A Rua do Instituto Bacteriológico de Câmara Pestana

Freguesia de Arroios
(Foto: Sérgio Dias| NT do DPC)

Desde 1918 que a Rua do Instituto Bacteriológico homenageia  o instituto nascido em 1892 no Hospital de São José, por iniciativa do médico Luís da Câmara Pestana.

O topónimo Rua do Instituto Bacteriológico, nasceu em resultado da publicação do Edital de 13 de agosto de  1918, sobre a Rua do Convento de Santana, topónimo que por seu vez, viera substituir a  Rua do Convento das Freiras de Santana.

O  Instituto Bacteriológico de Lisboa foi criado por Luís da Câmara Pestana (Funchal/1863 – 1899/Lisboa), numa enfermaria do Hospital de S. José, em  1892, para combater um surto de febre tifóide em Lisboa e arredores, situação formalizada por decreto de 29 de dezembro desse ano, ou seja, apenas 4 anos após a criação do Instituto Pasteur de Paris, o de referência na matéria, e no ano imediatamente seguinte aos congéneres de Berlim (Instituto Robert Koch) e Londres (Instituto Lister). Em 1895 passou a designar-se como Real Instituto Bacteriológico de Lisboa e a partir de 1899 mudou-se para o edifício da Rua Câmara Pestana, obra dos arquitetos Pedro Romano Folque e Joaquim Pedro Xavier da Silva, edificada sobre as ruínas do Convento e Ermida de Sant’Ana e sendo o primeiro exemplar português da arquitectura hospitalar e laboratorial de investigação construído de raiz, denominando-se a partir daí Instituto Câmara Pestana, em homenagem ao seu fundador, falecido nesse mesmo ano, por proposta dos estudantes da Escola Médico-Cirúrgica de Lisboa. Em 1911, o Instituto foi incorporado na Universidade de Lisboa, agregado à  Faculdade de Medicina de Lisboa.

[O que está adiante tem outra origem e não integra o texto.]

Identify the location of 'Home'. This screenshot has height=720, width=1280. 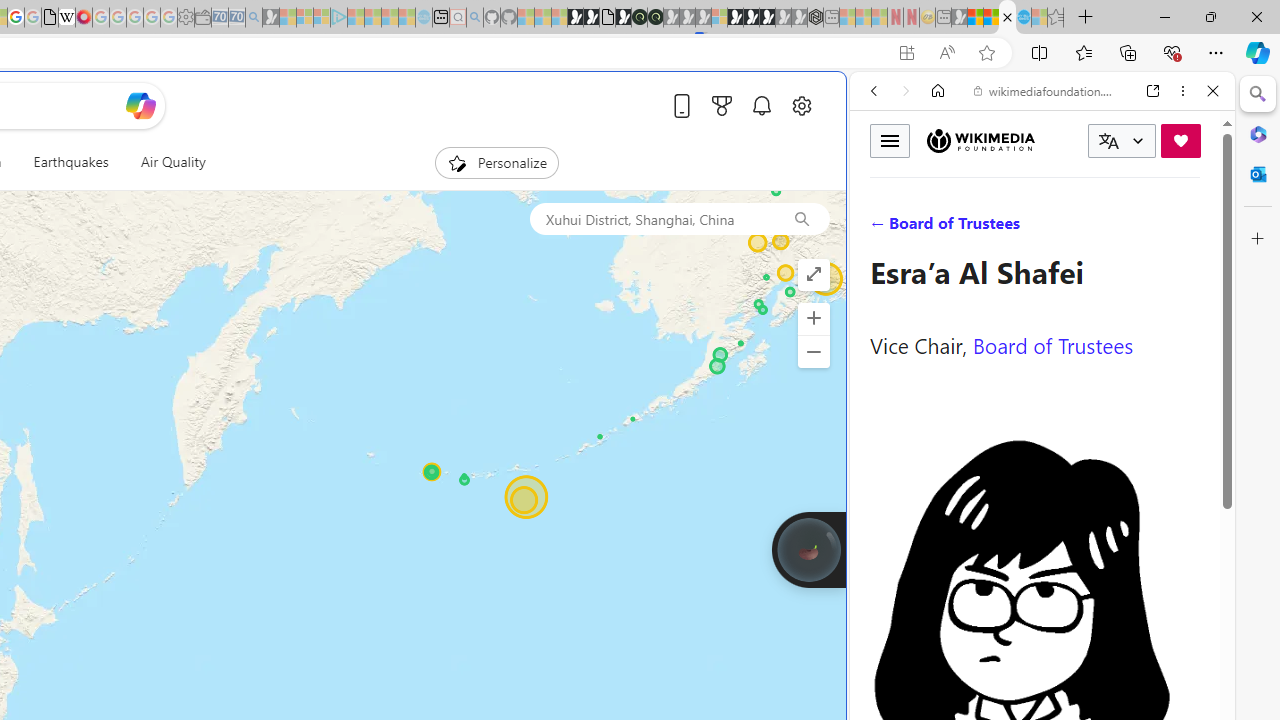
(937, 91).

O Instituto foi uma instituição de investigação biomédica, com intervenção no campo da saúde pública, por exemplo, nos domínios da difteria, microbiologia clínica ou verificação de produtos biológicos, tendo sido o laboratório nacional produtor da vacina contra a tuberculose, assim como pela vacina antirrábica. A partir de 2008 a maior parte do edifício da Instituto Bacteriológico foi entregue à Universidade Nova de Lisboa que aí instalou um centro de investigação biomédica e as principais atividades do Instituto Bacteriológico Câmara Pestana passaram para o campus do Hospital de Santa Maria.